→ **Selected extract**
- - - - -

Fed survey: US economy strong but hindered by bottlenecks

WASHINGTON — The Federal Reserve’s latest nationwide business survey found that the economy strengthened further in late May and early June, despite supply-chain bottlenecks that led to price hikes.

The Fed said Wednesday that seven of its 12 regional bank districts reported strong price increases, with the other five reporting moderate gains in prices.

This came as sectors of the economy dealing with transportation, travel and tourism, and manufacturing all experienced above-average economic growth in the period, the Fed reported.

But the survey also found that the supply-chain disruptions led to shortages of materials and labor, along with low inventories, constrained sales of many consumer goods.

The Fed survey, known as the beige book, was based on interviews by the Fed’s 12 regional banks with business contacts in their regions. It will form the basis for discussions on the economy when central bank officials next meet on July 27-28.

The expectation is that after that meeting the central bank will keep interest unchanged near a record low of zero percent as a way to bolster the economy as it rebounds from last year’s pandemic recession.

Federal Reserve Chairman Jerome Powell delivered the Fed’s twice-a-year monetary report to Congress on Wednesday. In his testimony, Powell suggested that inflation, which has been surging as the economy strengthens, will remain elevated in coming months but will then moderate.

Powell was upbeat in his views on the economy, saying growth is on track “to post its fastest rate of increase in decades” but that there was still a long way to go before the labor market is fully healed.

- - - - -

→ **Work request 1**
Render this sentence from the article on the Fed survey into Spanish: "The Fed said Wednesday that seven of its 12 regional bank districts reported strong price increases, with the other five reporting moderate gains in prices."
→ **Work request 2**
Rewrite the part of the article on the Fed survey starting at "This came as" and ending at "the Fed reported.", substituting "construction" for "manufacturing".
Rely only on the text itself.

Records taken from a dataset
- - - - -

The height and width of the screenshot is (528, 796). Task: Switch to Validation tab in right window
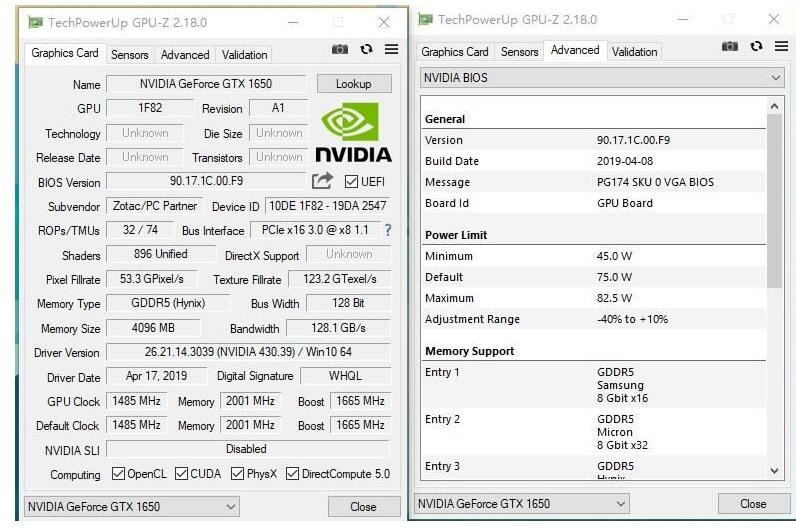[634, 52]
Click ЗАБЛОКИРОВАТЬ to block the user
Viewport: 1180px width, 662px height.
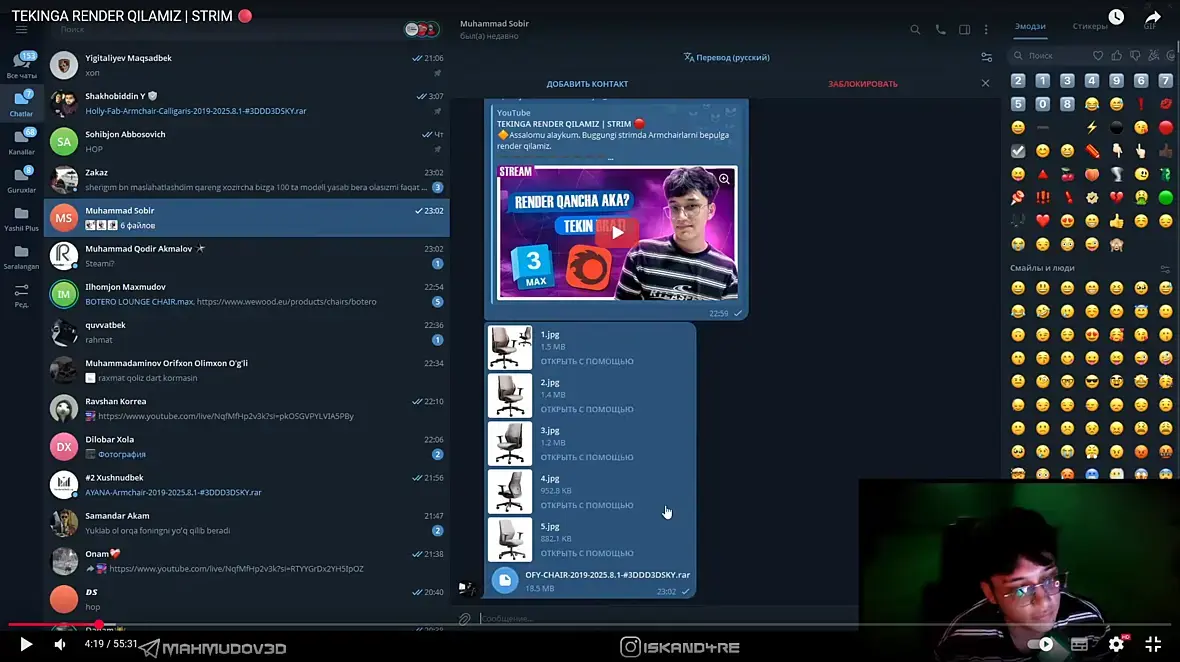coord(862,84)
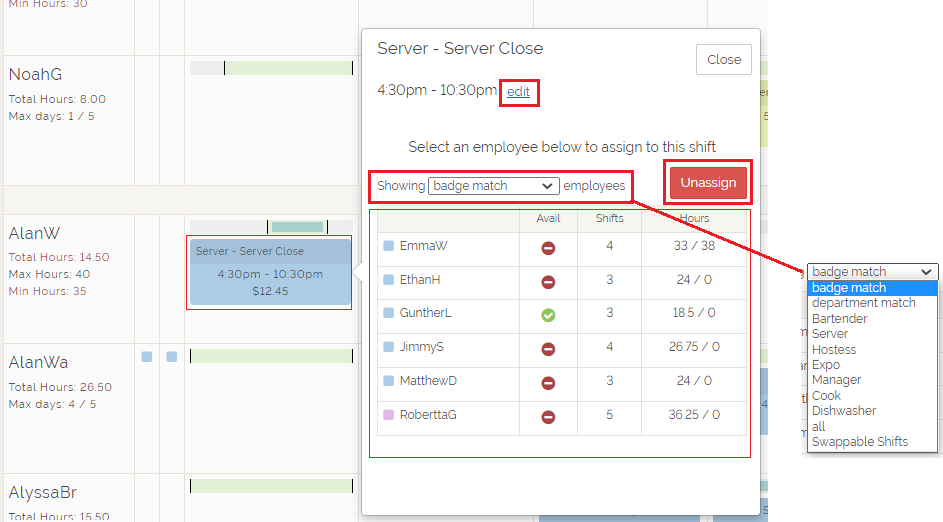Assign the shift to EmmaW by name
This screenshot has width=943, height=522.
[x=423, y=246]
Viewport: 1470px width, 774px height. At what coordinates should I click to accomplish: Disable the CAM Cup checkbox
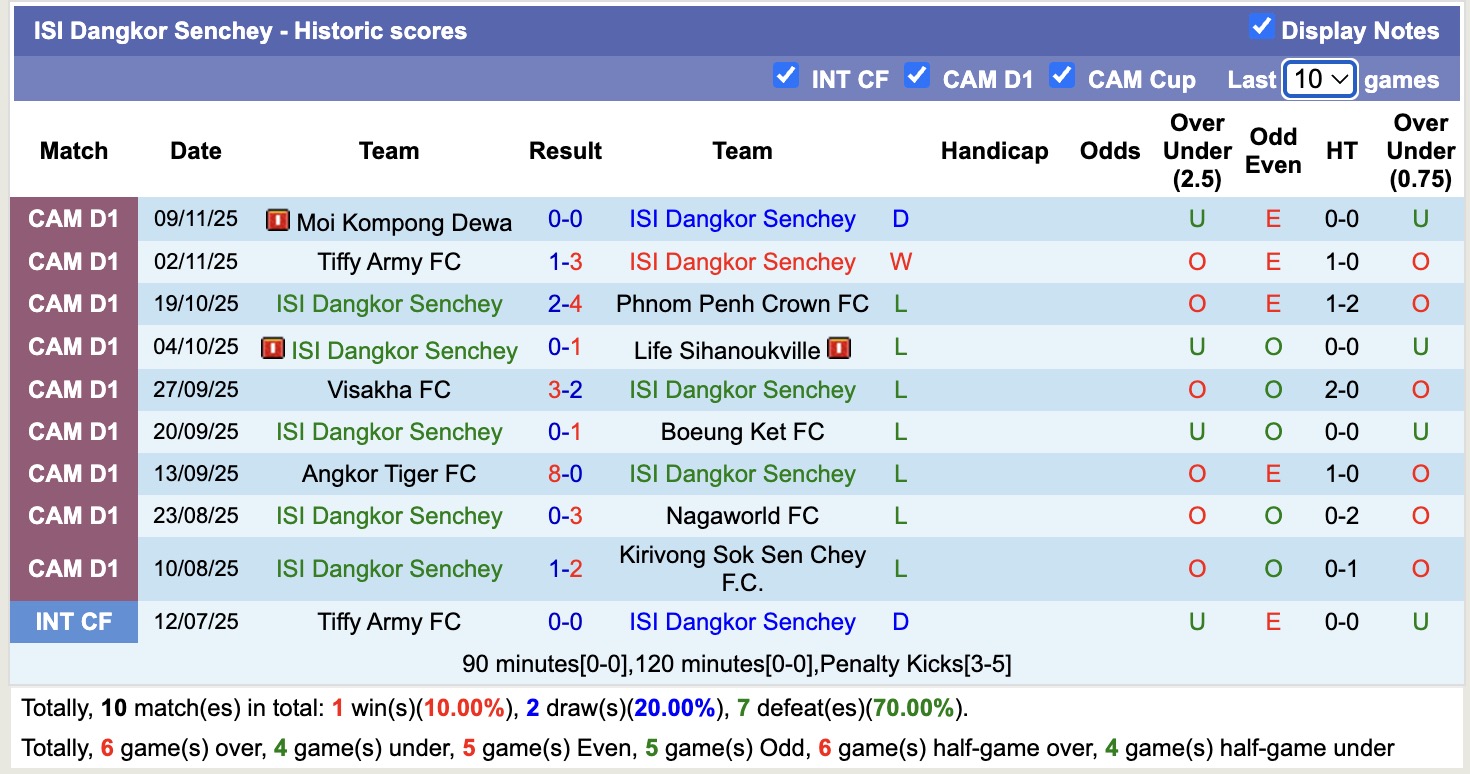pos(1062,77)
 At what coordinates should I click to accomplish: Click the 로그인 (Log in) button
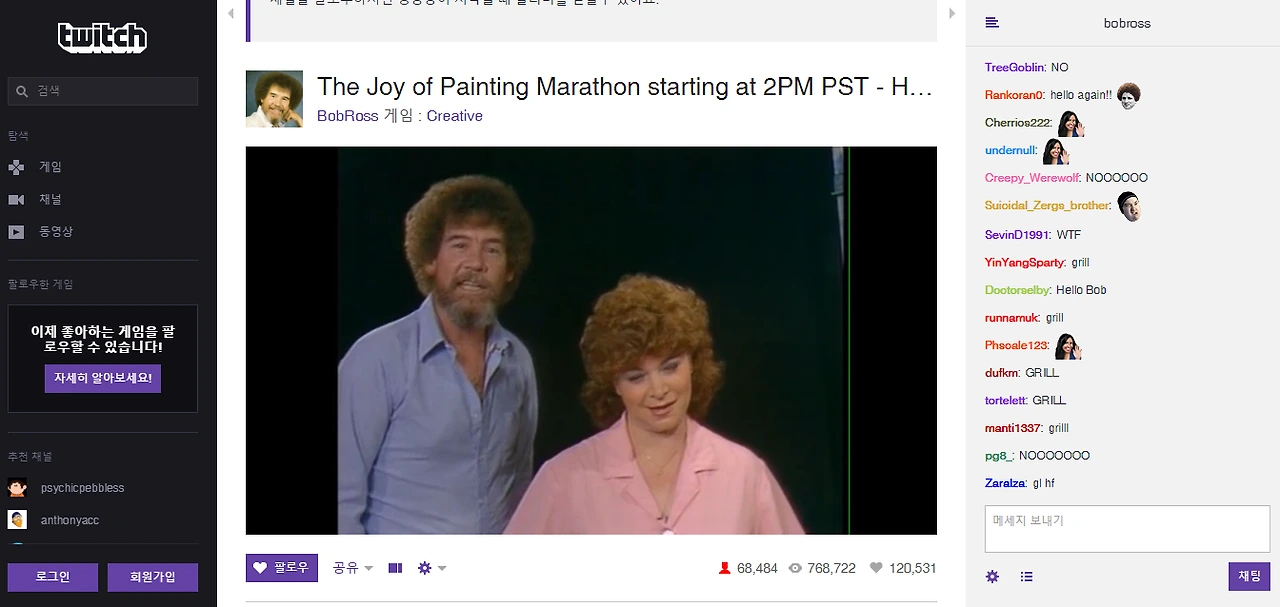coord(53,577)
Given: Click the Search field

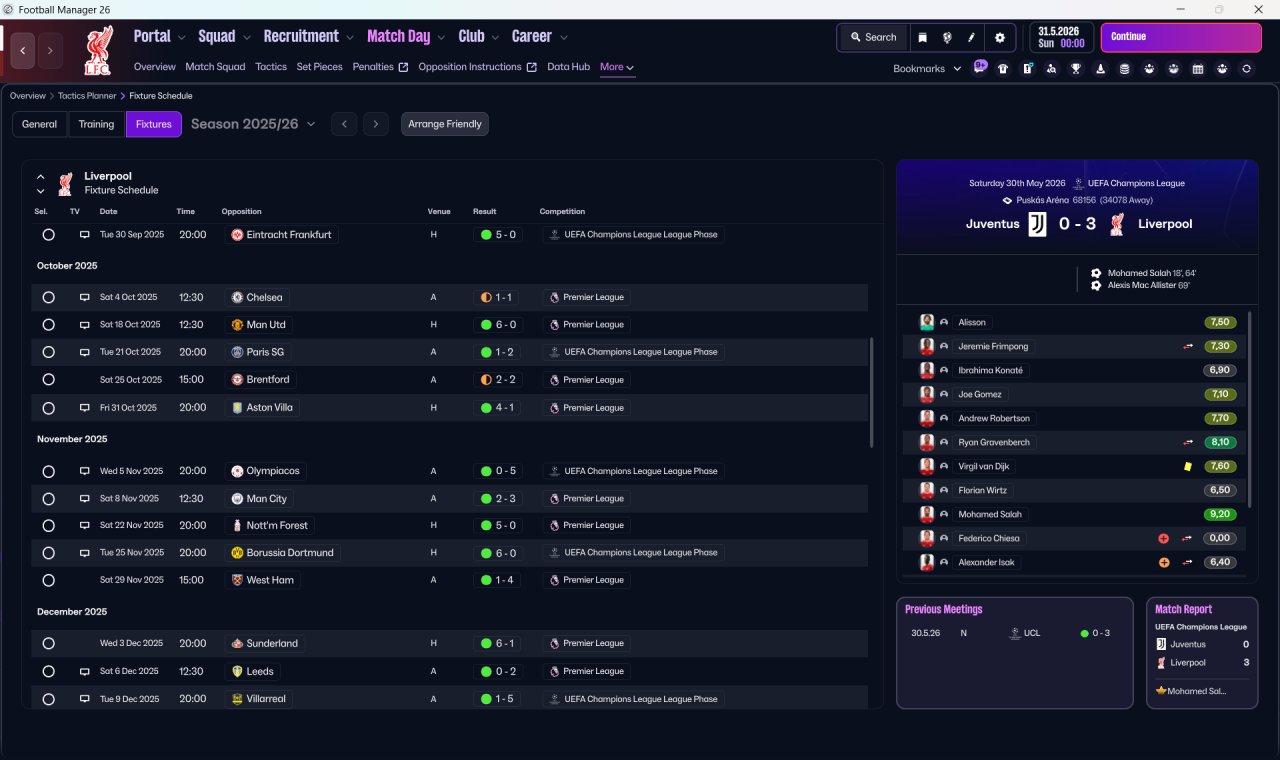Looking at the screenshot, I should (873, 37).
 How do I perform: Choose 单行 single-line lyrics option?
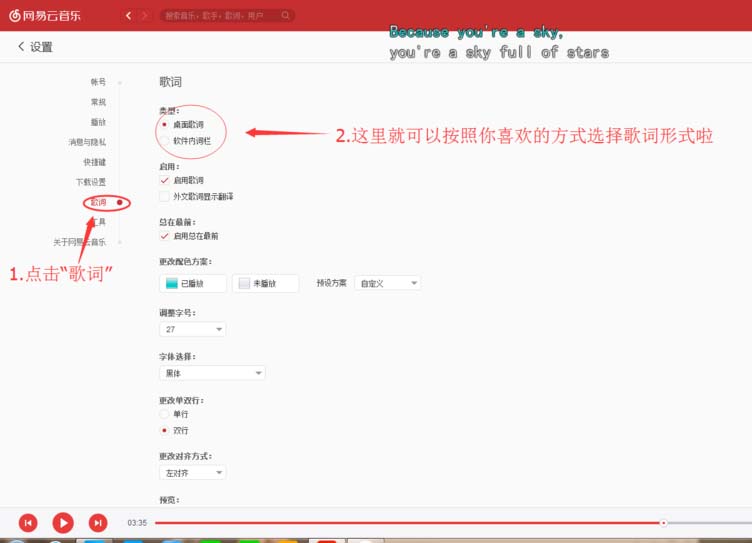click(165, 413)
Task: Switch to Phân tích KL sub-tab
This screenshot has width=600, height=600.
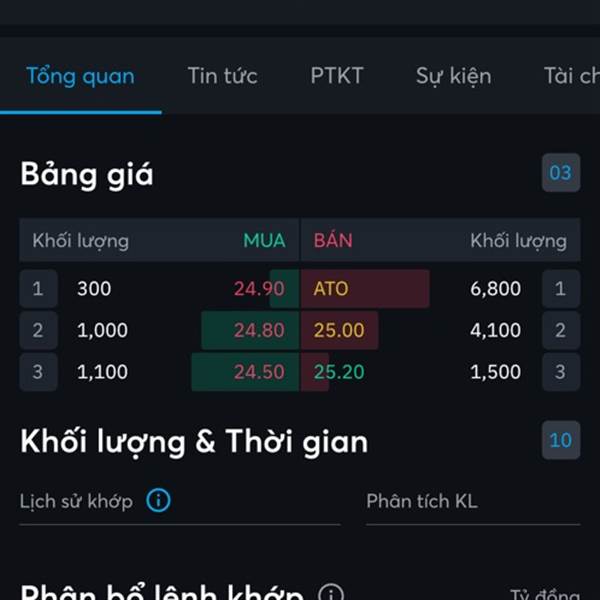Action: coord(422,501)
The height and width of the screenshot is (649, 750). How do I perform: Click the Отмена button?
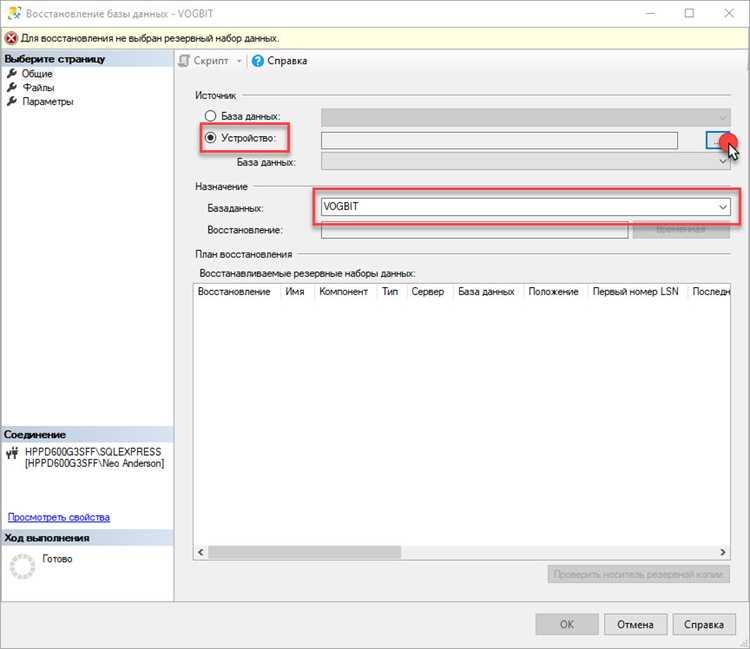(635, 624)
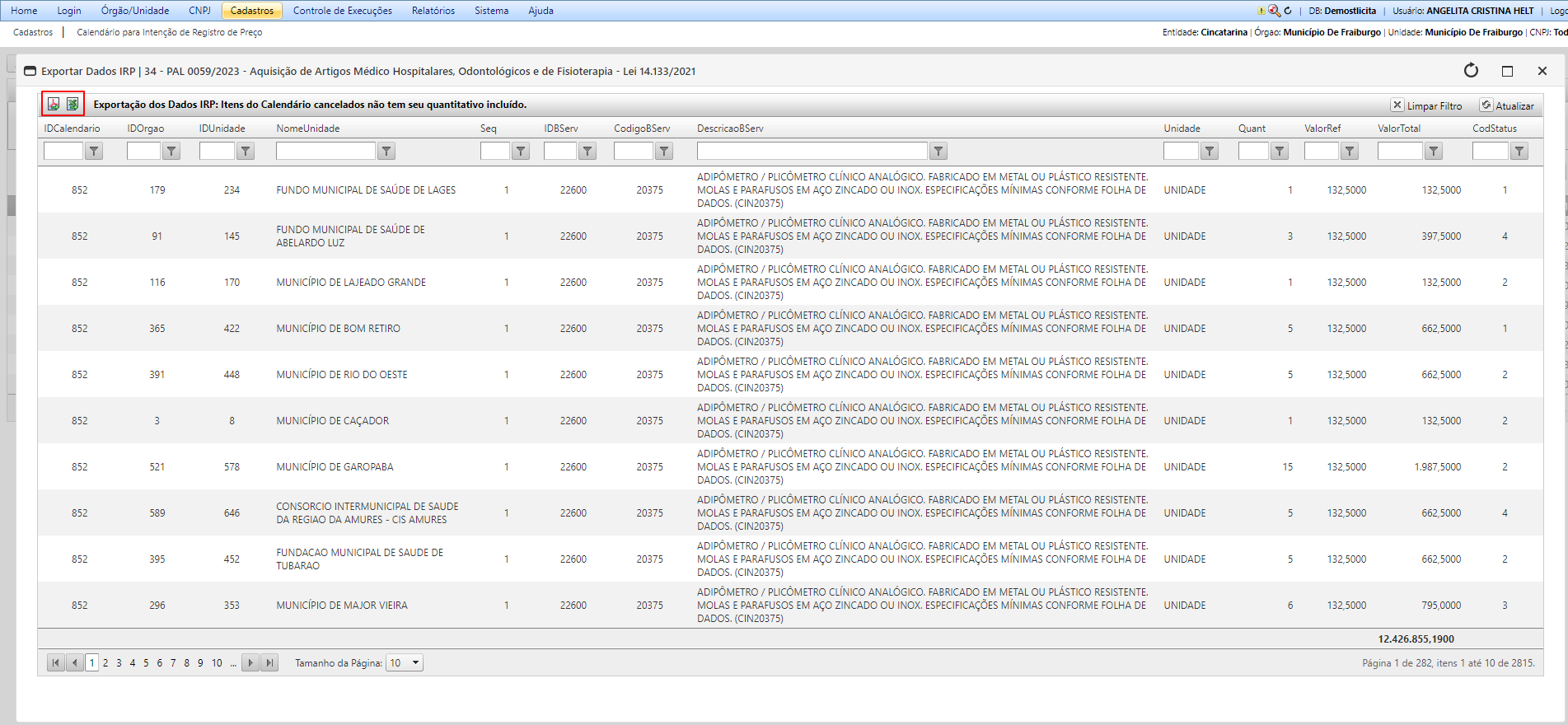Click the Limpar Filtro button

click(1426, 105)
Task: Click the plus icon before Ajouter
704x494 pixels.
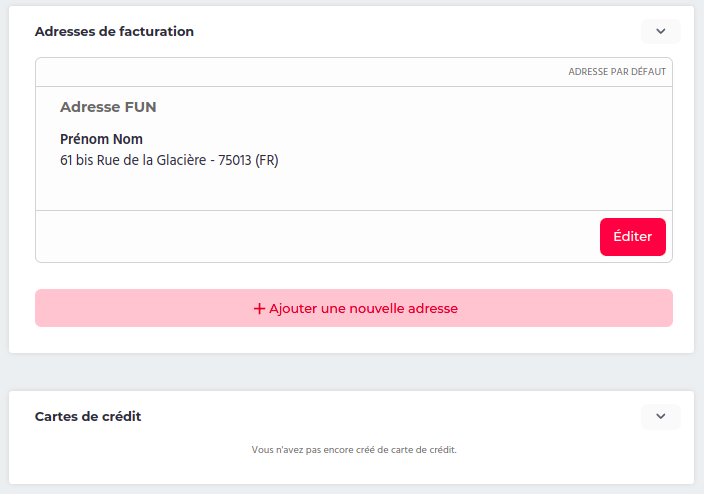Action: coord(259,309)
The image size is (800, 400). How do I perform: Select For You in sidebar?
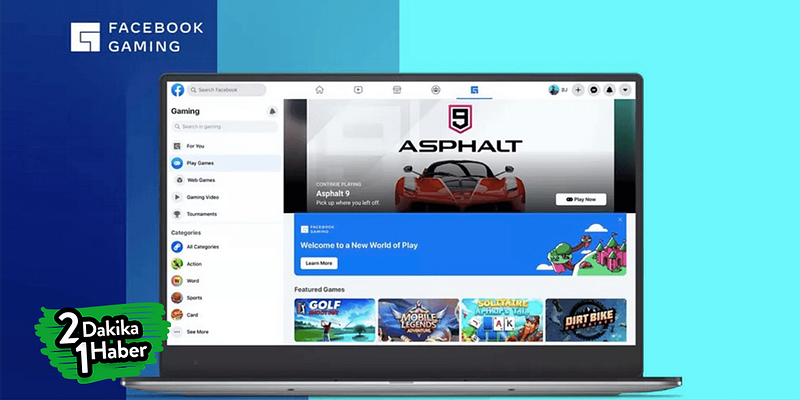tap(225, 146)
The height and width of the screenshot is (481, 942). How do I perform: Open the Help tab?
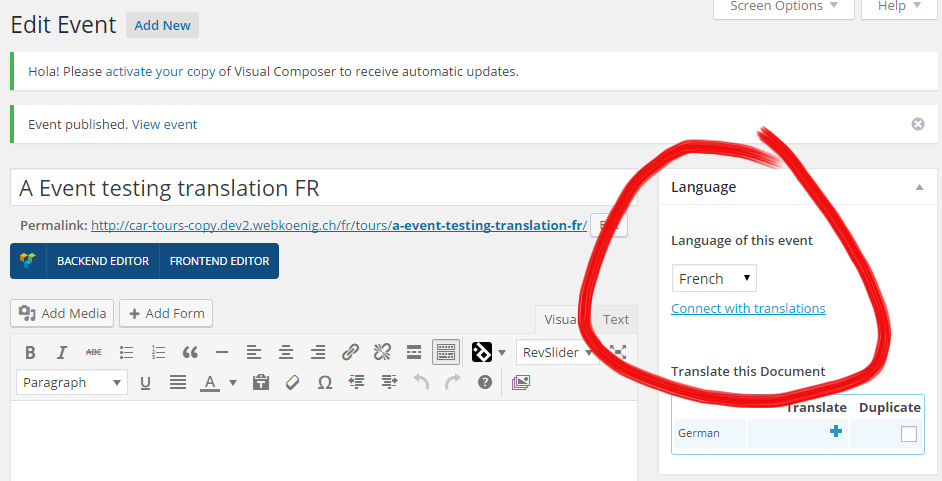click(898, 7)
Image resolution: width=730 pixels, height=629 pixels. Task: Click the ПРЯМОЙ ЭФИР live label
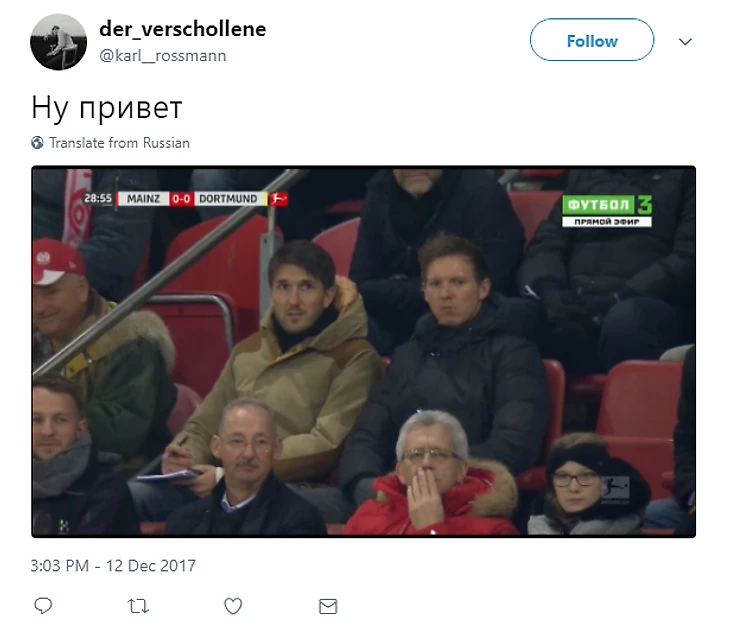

- - - - -

→ **Final answer 1**
La Fed dijo el miércoles que siete de sus 12 distritos bancarios regionales reportaron fuertes aumentos de precios, y que los otros cinco reportaron alzas moderadas de precios.

→ **Final answer 2**
This came as sectors of the economy dealing with transportation, travel and tourism, and construction all experienced above-average economic growth in the period, the Fed reported.